MailSlurp logo

legal

MailSlurp Asset Management Compliance

Below is a high-level overview of MailSlurp's Asset Management Policy and the processes used to track, protect, and retire company assets.

1. Asset Management Policy or Framework

MailSlurp's Asset Management Policy provides a structured approach to identifying, classifying, and securing all information assets throughout their lifecycle. This policy adheres to standard frameworks (e.g., ISO 27001, NIST SP 800-53) and ensures:

  • Asset Identification and Ownership Every physical and digital asset is assigned a unique identifier and designated owner, ensuring clear accountability for maintenance, usage, and disposal.

  • Classification and Labeling Assets are classified based on sensitivity (e.g., Confidential, Internal, Public) and labeled accordingly to guide handling and storage requirements.

  • Lifecycle Management Procedures are in place for onboarding, routine audits, and decommissioning. Decommissioned assets undergo secure sanitization to prevent unauthorized data exposure.

  • Access Controls Role-based access mechanisms govern who may modify, handle, or use each asset. Controls are periodically reviewed for continuous alignment with the principle of least privilege.

  • Policy Enforcement and Reviews The Asset Management Policy is reviewed annually or upon significant operational change to reflect evolving regulations and business needs.

2. Asset Management Process

MailSlurp implements a systematic asset management process comprising five key phases:

  1. Asset Registration Newly procured hardware or software undergoes an intake procedure, during which each item is logged in the centralized Asset Registry. Ownership and classification levels are assigned at this stage.

  2. Change Tracking and Configuration Management Updates to assets (e.g., firmware patches, new software versions) are recorded, providing real-time visibility into operational changes. Configuration checks ensure consistency with security baselines and compliance standards.

  3. Periodic Auditing Routine inspections verify the accuracy of the Asset Registry, confirm the presence of necessary security controls, and uncover discrepancies or unauthorized assets. Findings trigger remediation tasks, which are tracked through our internal ticketing system.

  4. Incident Handling If an asset is compromised or misused, incident response protocols guide containment, forensic analysis, and root-cause investigation. Lessons learned feed back into the policy to bolster future resilience.

  5. Decommissioning and Disposal When an asset reaches end-of-life or is no longer in use, it undergoes secure disposal (e.g., cryptographic wiping of storage media). Decommissioning procedures ensure all sensitive information is removed and ownership records are updated.

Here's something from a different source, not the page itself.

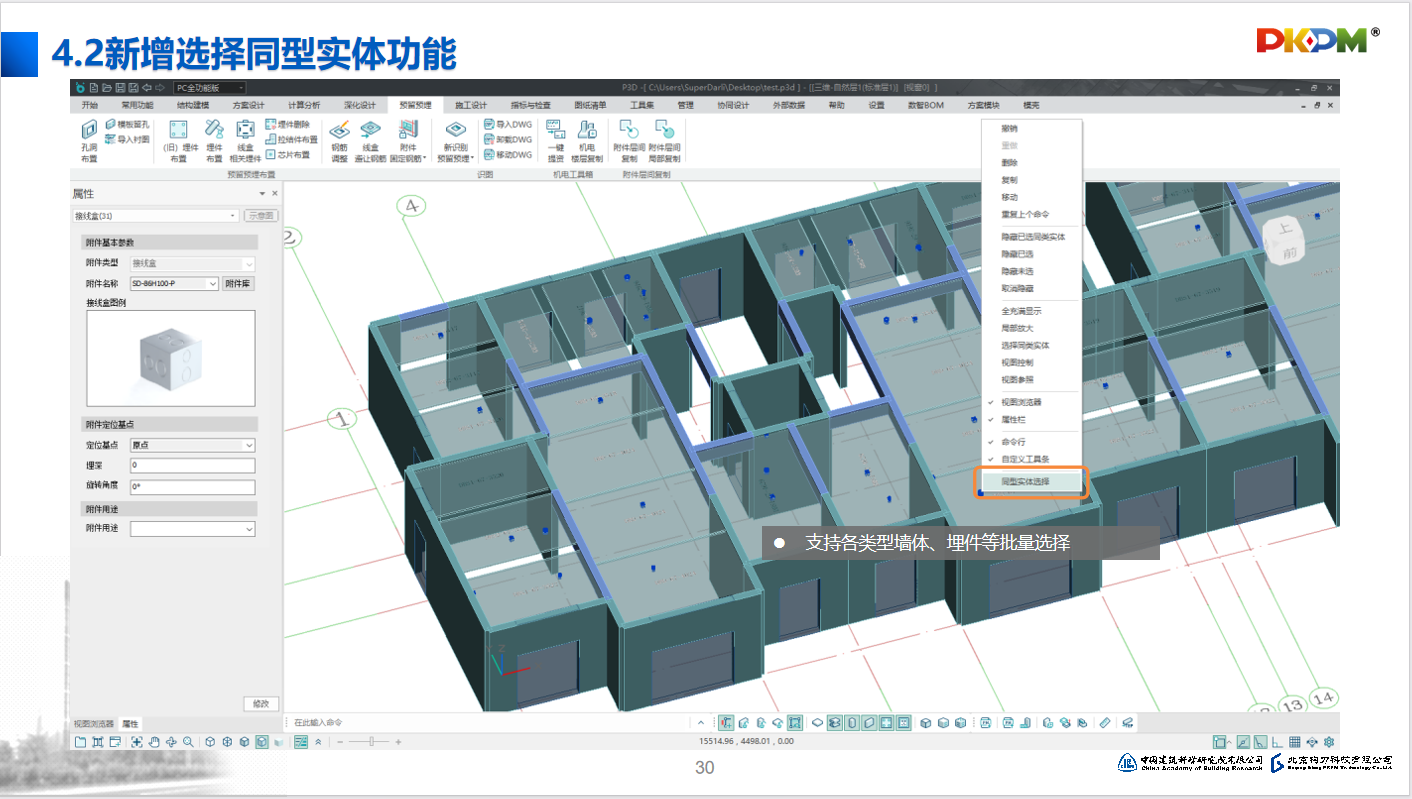Click the zoom slider in bottom toolbar

(x=374, y=742)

3. Asset Inventory Overview

MailSlurp maintains a secure internal asset registry for systems, applications, devices, repositories, cloud resources, and service accounts used to deliver the platform. Public documentation intentionally summarizes categories rather than exposing internal identifiers or infrastructure details.

Asset category Examples Control summary
Cloud infrastructure Compute, storage, networking Inventory, ownership, access review, logging
Application services APIs, web applications, workers Change tracking, deployment controls, monitoring
Data stores Databases and object storage Encryption, backups, least-privilege access
Source control Repositories and build systems Access review, branch protections, audit logs
Employee devices Workstations and approved tools Device management, encryption, offboarding checks

Classification levels are assigned based on regulatory requirements and business impact. Ownership is assigned to accountable teams so updates, monitoring, and access control remain traceable.

4. Logical access

MailSlurp's Logical Access Management policy ensures that all access rights are provisioned, monitored, and revoked based on the principles of least privilege and role-based access control. We require formal approval before granting new or elevated permissions, with each request documented in our ticketing system and subject to periodic audit to validate ongoing necessity. Revocations occur immediately upon employee departure or change of role, and we maintain a detailed activity log of access modifications, including justifications and authorizations. Regular reviews of privileges help confirm that authorized personnel maintain only the minimum necessary access, enhancing security and compliance throughout the organization.